[Reading text Boundary: Start]
Any type of physical training or exertion has its fair share of injuries and health risks, especially if the sport includes hitting one another. But, in something as physically tasking and rigorous as martial arts, you’re bound to hit a few roadblocks of injuries here and there along the way. But the fact that injuries are inevitable does not mean that you can’t do something about it. There are a lot of ways to ensure that even if injuries do happen, they don’t happen as frequently.
In order to help you stay physically fit with zero downtime, we’ve come up with a list of all the measures you can take to keep yourself healthy during martial arts practice. However, before we do that, let’s take a few minutes to talk about exactly what you’re protecting yourself from. Here are a few of the most common injuries trainees face during martial arts practice.
Cuts and Bruises
These are by far the most common injuries. They may not hurt that much, but that doesn’t mean that they shouldn’t be looked after. Bruises may occur from falling or continuously straining a single part of your body, like punching a bag for hours. If you’re constantly getting bruises, make sure you wash the area with soap and apply a bandage before returning to your session. It should take just a couple of days for the cuts to completely heal up.
Missteps and flawed movements are a core part of the training regime of young practitioners. It’s common to sprain an ankle or a joint every other day while you’re still learning how to move around efficiently. Apart from that, you could sprain something if you land awkwardly, punch weirdly, or jump right into training without warming up first.
Fingers and Toes
Apart from moving around, martial arts movements are basically a series of punches and kicks; that’s why you could end up hurting your fingers and toes a lot of the time. This happens usually due to holding your hands in the wrong position or kicking at a wrong angle. These injuries are more severe since the extent could be anything from a minor swelling to a broken bone. You need to ensure that you get proper medical attention following a toe or finger injury.
Concussions are the most dangerous injury that can happen in martial arts as they have the potential to be life-threatening. Concussions aren’t as a direct injury as falling on your head or getting hit to hard can cause them. The reason concussions are dangerous is because they may not hurt or even cause you to lose your balance. However, the problem is there and if you return to training, it may lead to another concussion or even death. Concussions are a risk in every sport, but it’s important to remember that it’s an injury that has ended the careers and even lives of hundreds of athletes in their prime.
[Reading text Boundary: End]
[What is needed]
Carry the article on martial arts injuries forward from its last sentence, writing what comes next.
[Listed entries Boundary: Start]
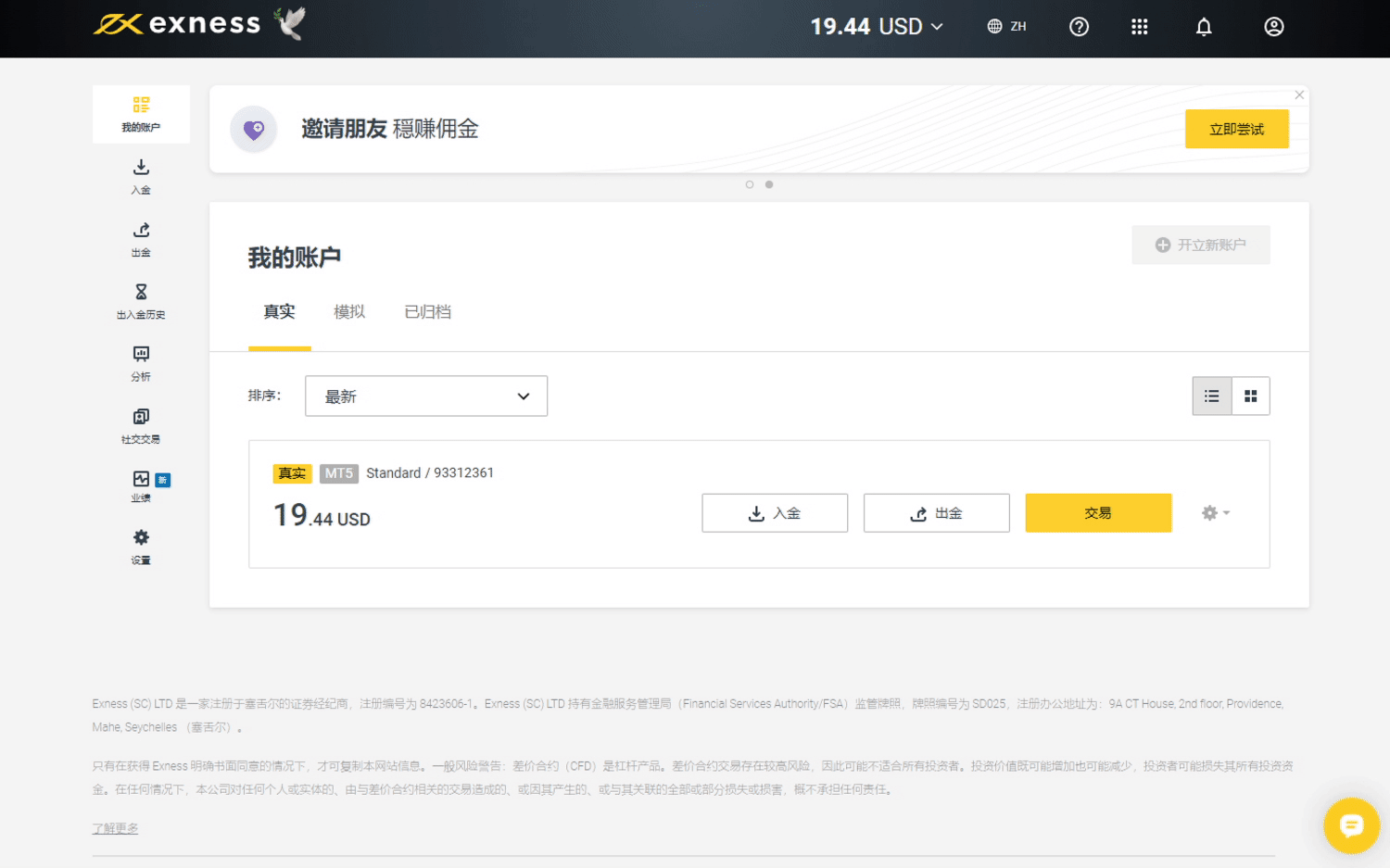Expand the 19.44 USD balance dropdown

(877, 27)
[Listed entries Boundary: End]
[Listed entries Boundary: Start]
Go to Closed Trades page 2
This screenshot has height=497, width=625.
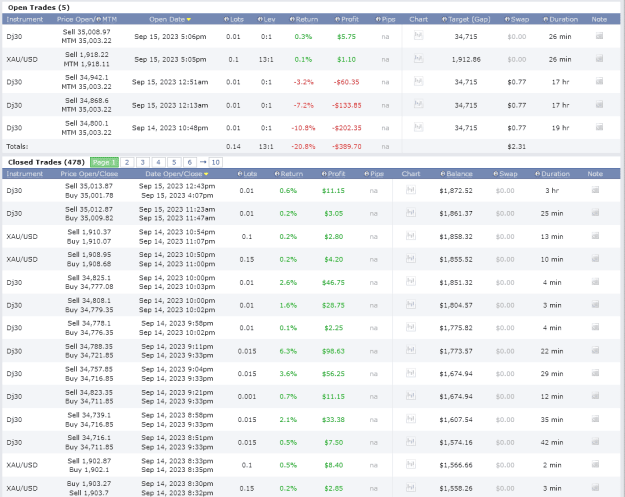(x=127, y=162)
[Listed entries Boundary: End]
[Exercise response]
Now that you know how dangerous a sport like martial arts can be, let’s move to the actual topic at hand: the safety measures. Here’s what you need to do to make sure you mitigate the risk of getting injured on the mat in Martial Arts.
Wearing the Right Clothing
Choosing the right clothing and gear are two of the most critical factors in the martial arts, but it’s also one of the most overlooked. People just don’t think that they need to spend that much money on gear and that’s what causes half of their future injuries. Baggy clothes or ill-fitted gear is a hazard to both you and the instructor. In order to ensure that your gear doesn’t end up being the reason behind your injury, we highly recommend buying from credible vendors like Hayabusa, Adidas, Everlast and Venum. These companies specifically tailor their gear to ensure that something series doesn’t happen because of the gear. Secondly, ensure that the size of the equipment is right for you. Reliable equipment manufacturers bring out their products in a wide array of sizes. Experiment and find something that perfectly suited to you.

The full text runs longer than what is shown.